*Extracted data entries*:
>>>>

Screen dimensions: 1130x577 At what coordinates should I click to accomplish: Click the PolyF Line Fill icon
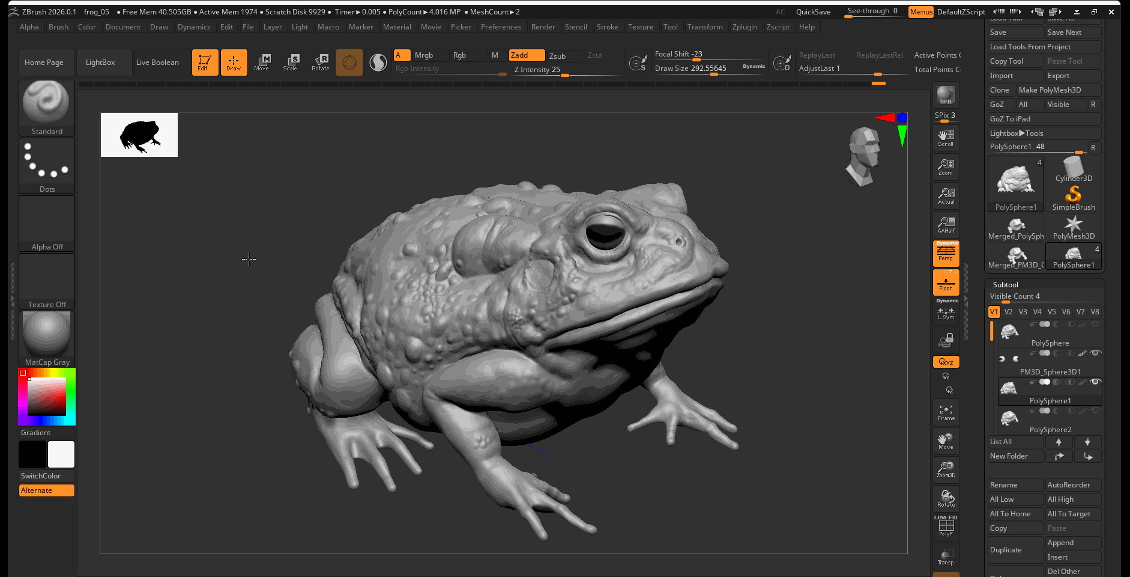[946, 527]
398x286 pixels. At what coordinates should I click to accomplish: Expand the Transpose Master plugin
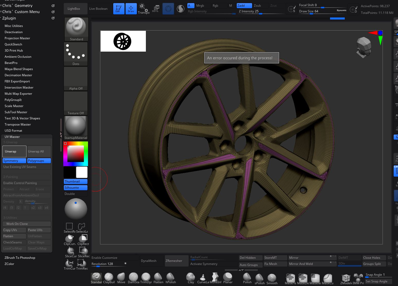point(18,125)
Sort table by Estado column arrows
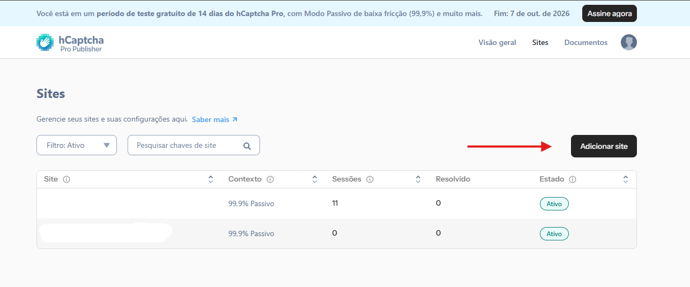690x287 pixels. click(x=626, y=179)
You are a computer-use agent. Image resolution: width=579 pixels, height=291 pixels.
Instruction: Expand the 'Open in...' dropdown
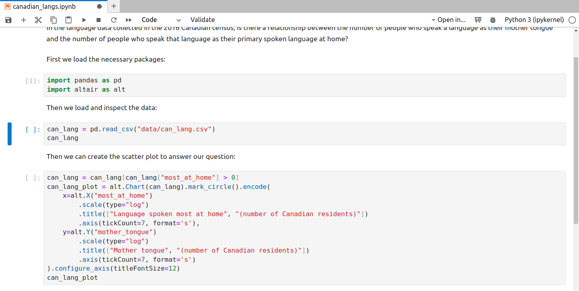[448, 20]
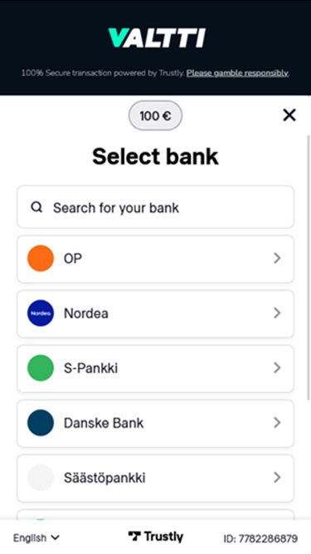
Task: Close the bank selection with X
Action: click(x=289, y=115)
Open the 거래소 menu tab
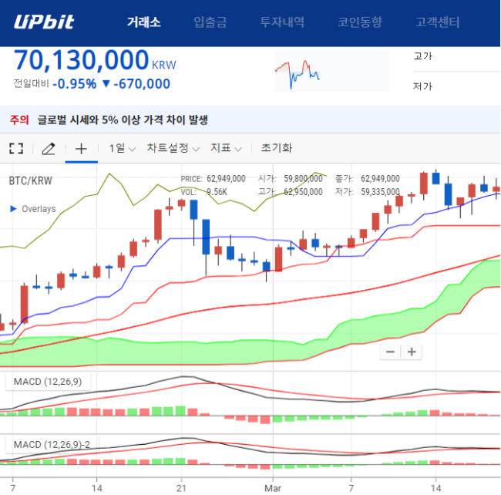 click(x=144, y=22)
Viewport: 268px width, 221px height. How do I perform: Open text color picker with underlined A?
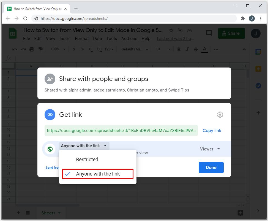(x=204, y=49)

<<<<

*Action item*: Repeat the data above exactly, but not the pictures.

*Your solution*:
Screen dimensions: 1130x577 At what coordinates should I click to accomplish: Click the PolyF Line Fill icon
[946, 527]
398x286 pixels. At what coordinates should I click to accomplish: Expand the Transpose Master plugin
point(18,125)
Sort table by Estado column arrows
690x287 pixels. click(x=626, y=179)
You are a computer-use agent. Image resolution: width=579 pixels, height=291 pixels.
Instruction: Expand the 'Open in...' dropdown
[448, 20]
Task: Close the bank selection with X
Action: click(x=289, y=115)
Open the 거래소 menu tab
 click(x=144, y=22)
Viewport: 268px width, 221px height. How do I perform: Open text color picker with underlined A?
(x=204, y=49)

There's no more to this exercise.